__PROBLEM DESCRIPTION__
Report, as a single figure, how many lines in the records below include "computer".

'''

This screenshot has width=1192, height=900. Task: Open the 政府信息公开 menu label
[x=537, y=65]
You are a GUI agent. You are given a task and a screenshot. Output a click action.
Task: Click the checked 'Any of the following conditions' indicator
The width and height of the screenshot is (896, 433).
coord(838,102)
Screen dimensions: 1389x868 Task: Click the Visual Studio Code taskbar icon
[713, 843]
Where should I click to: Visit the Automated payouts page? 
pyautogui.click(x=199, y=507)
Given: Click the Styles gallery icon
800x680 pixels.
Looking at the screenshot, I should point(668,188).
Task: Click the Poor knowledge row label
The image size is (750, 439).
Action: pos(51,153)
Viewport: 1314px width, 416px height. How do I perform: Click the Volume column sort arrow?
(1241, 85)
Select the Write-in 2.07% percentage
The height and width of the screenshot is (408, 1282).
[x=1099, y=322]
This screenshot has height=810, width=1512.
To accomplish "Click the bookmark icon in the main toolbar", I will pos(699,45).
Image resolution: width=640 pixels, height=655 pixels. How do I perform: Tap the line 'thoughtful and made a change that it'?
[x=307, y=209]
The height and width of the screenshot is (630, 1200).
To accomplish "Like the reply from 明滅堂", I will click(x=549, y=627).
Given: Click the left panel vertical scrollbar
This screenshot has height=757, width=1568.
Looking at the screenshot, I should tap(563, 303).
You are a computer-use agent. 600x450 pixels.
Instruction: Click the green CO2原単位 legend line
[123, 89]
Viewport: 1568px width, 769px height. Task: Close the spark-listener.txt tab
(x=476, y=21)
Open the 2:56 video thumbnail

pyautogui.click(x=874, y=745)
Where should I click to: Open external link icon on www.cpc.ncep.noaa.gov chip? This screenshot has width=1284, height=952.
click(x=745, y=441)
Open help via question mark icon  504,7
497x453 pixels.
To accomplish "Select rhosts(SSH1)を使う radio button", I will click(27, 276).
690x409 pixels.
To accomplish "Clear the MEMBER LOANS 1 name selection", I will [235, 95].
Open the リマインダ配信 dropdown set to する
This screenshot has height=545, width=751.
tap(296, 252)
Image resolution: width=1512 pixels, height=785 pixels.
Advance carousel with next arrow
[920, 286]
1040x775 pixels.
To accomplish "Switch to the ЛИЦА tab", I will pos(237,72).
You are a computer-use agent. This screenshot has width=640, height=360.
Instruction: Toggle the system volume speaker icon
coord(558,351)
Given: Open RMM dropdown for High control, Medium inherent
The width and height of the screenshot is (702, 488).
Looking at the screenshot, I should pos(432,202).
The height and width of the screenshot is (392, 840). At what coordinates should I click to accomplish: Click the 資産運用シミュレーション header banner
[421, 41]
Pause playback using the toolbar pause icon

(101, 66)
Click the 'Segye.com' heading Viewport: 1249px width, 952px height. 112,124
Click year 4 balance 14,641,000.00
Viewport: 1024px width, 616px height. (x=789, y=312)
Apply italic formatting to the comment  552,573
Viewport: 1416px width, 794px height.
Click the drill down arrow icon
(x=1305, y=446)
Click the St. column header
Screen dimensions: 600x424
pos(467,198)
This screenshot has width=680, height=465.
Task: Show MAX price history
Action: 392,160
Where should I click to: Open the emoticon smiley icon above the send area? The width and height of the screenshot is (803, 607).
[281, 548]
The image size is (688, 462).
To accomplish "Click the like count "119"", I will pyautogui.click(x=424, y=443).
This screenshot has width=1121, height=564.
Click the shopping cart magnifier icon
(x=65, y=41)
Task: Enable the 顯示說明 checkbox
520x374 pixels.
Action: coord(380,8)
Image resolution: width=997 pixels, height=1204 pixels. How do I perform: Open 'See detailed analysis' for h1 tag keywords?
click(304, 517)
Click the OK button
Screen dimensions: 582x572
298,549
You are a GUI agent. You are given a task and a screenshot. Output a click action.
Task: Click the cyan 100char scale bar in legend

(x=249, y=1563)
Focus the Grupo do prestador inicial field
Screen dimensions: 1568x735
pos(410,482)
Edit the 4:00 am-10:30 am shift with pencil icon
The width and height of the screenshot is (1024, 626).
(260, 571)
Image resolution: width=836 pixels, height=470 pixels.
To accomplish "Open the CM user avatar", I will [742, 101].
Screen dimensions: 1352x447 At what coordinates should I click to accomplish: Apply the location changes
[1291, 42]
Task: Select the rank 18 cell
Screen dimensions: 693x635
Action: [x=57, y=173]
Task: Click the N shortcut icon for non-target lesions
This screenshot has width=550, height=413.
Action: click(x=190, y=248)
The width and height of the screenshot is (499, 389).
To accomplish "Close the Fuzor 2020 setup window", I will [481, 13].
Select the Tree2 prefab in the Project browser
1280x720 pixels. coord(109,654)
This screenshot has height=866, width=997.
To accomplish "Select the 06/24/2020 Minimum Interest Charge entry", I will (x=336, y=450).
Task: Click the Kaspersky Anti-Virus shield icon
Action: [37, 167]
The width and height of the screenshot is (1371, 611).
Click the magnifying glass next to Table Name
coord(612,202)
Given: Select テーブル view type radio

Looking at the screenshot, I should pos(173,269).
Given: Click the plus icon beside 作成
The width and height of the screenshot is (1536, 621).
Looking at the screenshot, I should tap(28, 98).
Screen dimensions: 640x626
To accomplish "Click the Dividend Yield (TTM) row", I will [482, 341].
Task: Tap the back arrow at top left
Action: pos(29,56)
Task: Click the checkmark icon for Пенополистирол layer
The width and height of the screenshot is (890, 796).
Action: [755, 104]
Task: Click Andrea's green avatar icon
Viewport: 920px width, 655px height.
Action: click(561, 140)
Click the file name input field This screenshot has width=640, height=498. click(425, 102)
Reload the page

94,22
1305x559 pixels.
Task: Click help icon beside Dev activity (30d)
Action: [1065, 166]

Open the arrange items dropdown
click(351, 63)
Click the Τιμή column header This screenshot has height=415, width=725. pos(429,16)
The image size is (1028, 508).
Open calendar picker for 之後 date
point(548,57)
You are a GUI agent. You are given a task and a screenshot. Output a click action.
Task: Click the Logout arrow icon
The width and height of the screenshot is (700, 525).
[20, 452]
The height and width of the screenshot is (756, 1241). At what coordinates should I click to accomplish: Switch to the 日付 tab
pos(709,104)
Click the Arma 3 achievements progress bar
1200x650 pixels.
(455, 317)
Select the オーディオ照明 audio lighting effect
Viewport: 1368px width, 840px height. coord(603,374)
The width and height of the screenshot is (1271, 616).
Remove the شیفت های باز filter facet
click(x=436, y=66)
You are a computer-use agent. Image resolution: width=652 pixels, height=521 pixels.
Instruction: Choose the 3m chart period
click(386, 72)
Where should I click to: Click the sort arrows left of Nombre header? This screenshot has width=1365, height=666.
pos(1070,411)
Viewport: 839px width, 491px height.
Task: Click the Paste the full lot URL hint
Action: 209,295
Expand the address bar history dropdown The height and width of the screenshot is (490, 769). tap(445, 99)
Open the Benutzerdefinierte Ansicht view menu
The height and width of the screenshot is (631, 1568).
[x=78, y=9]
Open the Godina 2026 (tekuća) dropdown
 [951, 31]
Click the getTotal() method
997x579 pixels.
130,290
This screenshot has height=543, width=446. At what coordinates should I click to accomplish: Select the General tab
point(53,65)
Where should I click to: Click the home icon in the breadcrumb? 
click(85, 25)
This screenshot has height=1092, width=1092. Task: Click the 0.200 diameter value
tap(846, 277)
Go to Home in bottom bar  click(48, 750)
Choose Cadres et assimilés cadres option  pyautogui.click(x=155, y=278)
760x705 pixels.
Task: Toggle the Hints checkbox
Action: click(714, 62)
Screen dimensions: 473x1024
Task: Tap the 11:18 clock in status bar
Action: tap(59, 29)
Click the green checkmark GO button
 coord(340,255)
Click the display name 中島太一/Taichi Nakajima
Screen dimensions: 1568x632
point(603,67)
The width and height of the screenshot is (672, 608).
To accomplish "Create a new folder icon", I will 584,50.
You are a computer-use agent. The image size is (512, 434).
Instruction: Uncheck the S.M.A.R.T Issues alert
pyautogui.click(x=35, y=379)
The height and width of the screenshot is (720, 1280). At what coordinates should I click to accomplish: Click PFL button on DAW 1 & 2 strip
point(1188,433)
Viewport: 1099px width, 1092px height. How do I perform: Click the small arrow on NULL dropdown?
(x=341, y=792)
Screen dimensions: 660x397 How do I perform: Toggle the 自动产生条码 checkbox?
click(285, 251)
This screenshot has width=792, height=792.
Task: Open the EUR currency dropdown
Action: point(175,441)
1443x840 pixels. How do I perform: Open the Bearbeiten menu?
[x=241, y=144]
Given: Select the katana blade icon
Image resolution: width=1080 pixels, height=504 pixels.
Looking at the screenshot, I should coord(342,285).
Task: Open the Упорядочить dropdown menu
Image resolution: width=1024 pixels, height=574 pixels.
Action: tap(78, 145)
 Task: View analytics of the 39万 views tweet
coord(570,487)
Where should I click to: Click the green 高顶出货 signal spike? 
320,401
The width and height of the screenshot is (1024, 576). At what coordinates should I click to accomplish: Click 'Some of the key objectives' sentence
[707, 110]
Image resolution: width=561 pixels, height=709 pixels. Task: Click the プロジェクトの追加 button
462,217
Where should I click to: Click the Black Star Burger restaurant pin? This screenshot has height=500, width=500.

'''

__EXPECTED ANSWER__
4